Stored items

###

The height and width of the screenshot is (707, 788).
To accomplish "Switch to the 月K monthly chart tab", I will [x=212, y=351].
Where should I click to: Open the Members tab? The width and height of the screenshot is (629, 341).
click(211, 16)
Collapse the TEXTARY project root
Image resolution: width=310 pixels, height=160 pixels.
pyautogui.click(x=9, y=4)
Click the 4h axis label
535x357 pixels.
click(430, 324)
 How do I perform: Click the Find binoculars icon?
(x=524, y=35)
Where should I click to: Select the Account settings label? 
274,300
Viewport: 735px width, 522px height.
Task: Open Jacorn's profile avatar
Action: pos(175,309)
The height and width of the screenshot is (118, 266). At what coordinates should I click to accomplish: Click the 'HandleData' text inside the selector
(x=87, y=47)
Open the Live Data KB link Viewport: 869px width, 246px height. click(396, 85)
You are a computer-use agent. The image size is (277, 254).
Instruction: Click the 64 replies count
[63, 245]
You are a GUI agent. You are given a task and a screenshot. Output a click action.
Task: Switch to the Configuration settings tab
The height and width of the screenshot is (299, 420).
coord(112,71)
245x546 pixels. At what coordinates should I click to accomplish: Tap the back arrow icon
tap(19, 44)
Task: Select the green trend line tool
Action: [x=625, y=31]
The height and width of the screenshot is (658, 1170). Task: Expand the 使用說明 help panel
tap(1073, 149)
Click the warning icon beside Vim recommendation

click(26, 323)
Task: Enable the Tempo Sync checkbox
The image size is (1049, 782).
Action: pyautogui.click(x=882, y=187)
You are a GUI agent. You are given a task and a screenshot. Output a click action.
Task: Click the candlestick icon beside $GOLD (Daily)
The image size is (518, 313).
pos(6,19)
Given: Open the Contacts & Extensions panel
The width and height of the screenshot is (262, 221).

###

* ACTIVITY
Show every line from the entries above in which the word "Switch" appears.

* OUTPUT FOR THIS TASK
To accomplish "Switch to the 月K monthly chart tab", I will [x=212, y=351].
Task: Switch to the Configuration settings tab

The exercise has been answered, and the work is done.